Selected excerpt:
Installation One is a small, improvised, grain-growing laboratory that contrasts traditional materials and practices with potential futuristic societies and ideologies. The rectangular shape of the planted seed takes on the symbolic-semantic role of the number “one” – the active part of the binary pair (1 – 0 / on – off) – the basis of the new utopian techno-bio-religious system.
Ana Vujović: Contemplating the Past
Contemplating the Past is the artist’s reaction to the current condition of the architecture of the exhibition space. Cracks and damages on residential and public buildings are frequent images in small and large settlements and cities. Present for decades in our surroundings, they have become an integral part of the architecture and in that way they are entering a new history and perhaps a new tradition. With an artistic intervention on the floor of the lower and upper part of the gallery space, Ana wanted to preserve and emphasize the memory of one past time. With the title Contemplating the Past, the artist draws attention to spiritual perception, or perceiving the exalted beauty in accepting things as they are, rather then merely criticizing and condemning
Jelena Micić: Jalovička magaza
Intervention in the form of a monochrome mural painting on the façade panel of the Cultural Center Dragoljub Jovičić is based on architectural elements collected in Jalovik and its surroundings (Vladimirci municipality, Serbia). Patterns on magazas (Turkish – warehouse) found on protective ring of the construction appear as templates, often obtaining variation, or free interpretation in color. Once created, the pattern is transmitted from generation to generation to be rediscovered and reinterpreted during restoration or for sale.
Jelena used the original basic template in order to produce new shapes by color, lead the pattern to non-recognition and produce a unique Jalovik magaza.
The 1630×10cm work was realized with special help by Lazar Simić and Uroš Todorović.
Branislav Nikoli: Clean Chimney
Nikolic remembers his grandmother making white, beautiful natural soap from animal fat. He has attempted to make architectural connections with the material and has been enjoying the tie between something so clean, and something dirty like the chimney made here. The work can also continue its play by offering a meeting of the masculine and feminine, the clean, quotidian material creating the hard sexuality of the masculine.
The Selectors
Catinca Tabacaru and Branislav Nikolić met a year prior to this Residency at OMI in upstate New York while Brana was an artist in residence and Catinca was invited to do studio visits. They quickly connected on their shared passion for organizing artist residencies and working internationally in unexpected spaces. A collaboration was a no-brainer and with Catinca inviting the international artists and Brana bringing in the Serbians, this year’s Jalovik Art Colony proved to be more culturally challenging and personally fulfilling than anyone imagined.

Instruction a: Format the rows from the line with "Click the chart zoom reset icon" to the line with "[x=423, y=31]" as a two-column CSV with the columns "request" and "answer", giving each row's text and answer in one quoted field apiece with line breaks changed to spaces. Leave the pictures out.

Exercise inputs:
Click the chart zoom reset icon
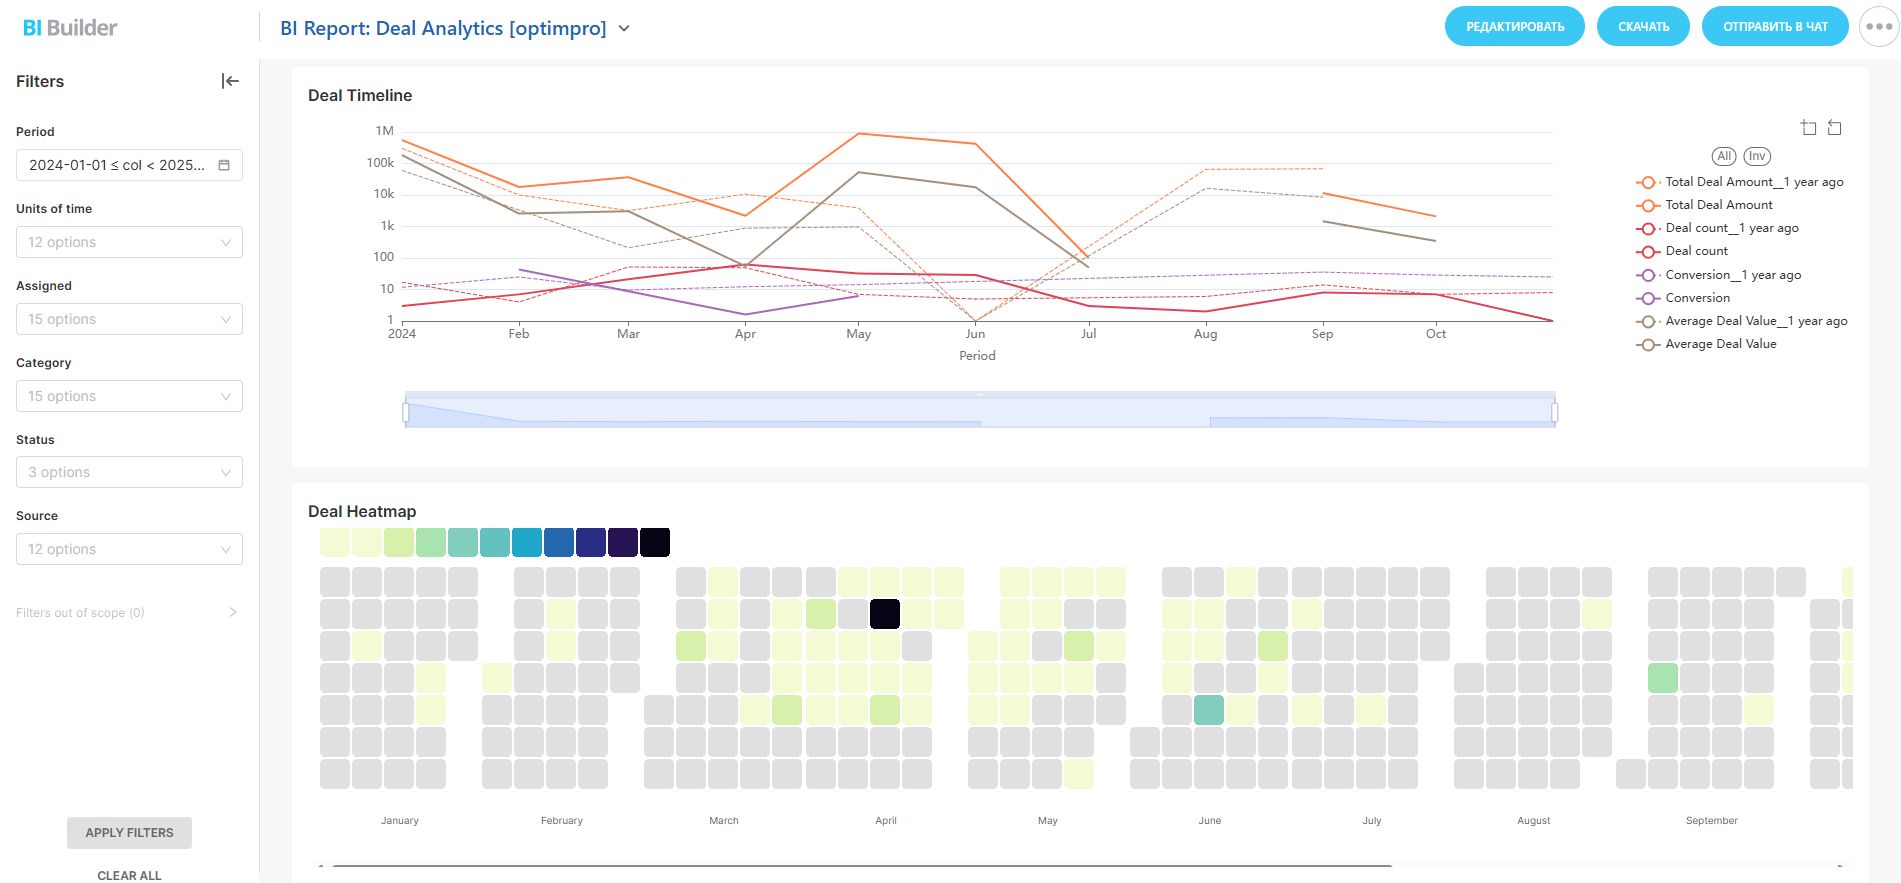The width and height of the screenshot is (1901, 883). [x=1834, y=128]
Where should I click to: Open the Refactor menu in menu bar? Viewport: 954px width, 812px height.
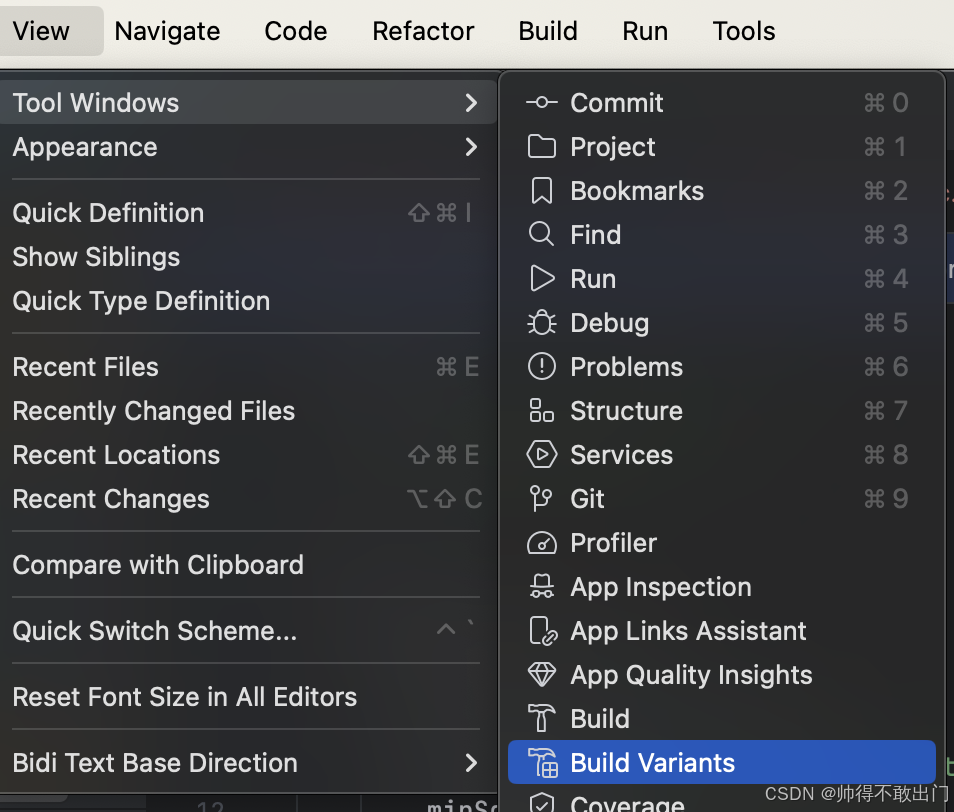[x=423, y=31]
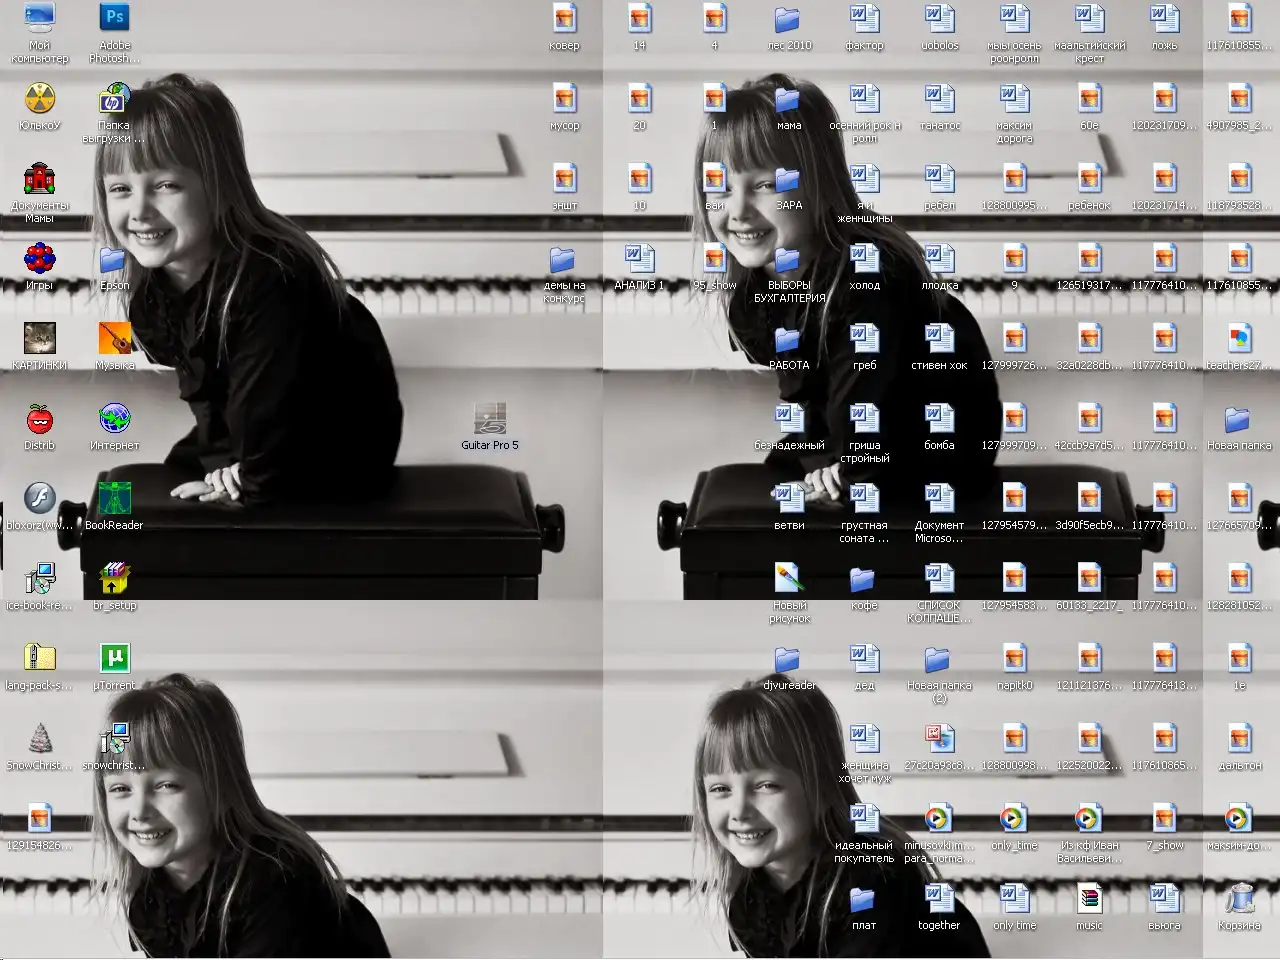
--
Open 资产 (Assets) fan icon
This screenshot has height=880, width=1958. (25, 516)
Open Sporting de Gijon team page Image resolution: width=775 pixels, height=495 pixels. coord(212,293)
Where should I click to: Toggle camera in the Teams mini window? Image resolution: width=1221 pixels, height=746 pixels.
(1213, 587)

Instruction b: Replace "special help" with "generous help" and write out the Jalovik Art Colony text from "Jelena used the" to "and Uroš Todorović.".

Exercise output a:
request,answer
"Click the chart zoom reset icon","The width and height of the screenshot is (1901, 883). [x=1834, y=128]"
"Where should I click to: Open the Refactor menu in menu bar? Viewport: 954px width, 812px height.","[x=423, y=31]"

Exercise output b:
Jelena used the original basic template in order to produce new shapes by color, lead the pattern to non-recognition and produce a unique Jalovik magaza.
The 1630×10cm work was realized with generous help by Lazar Simić and Uroš Todorović.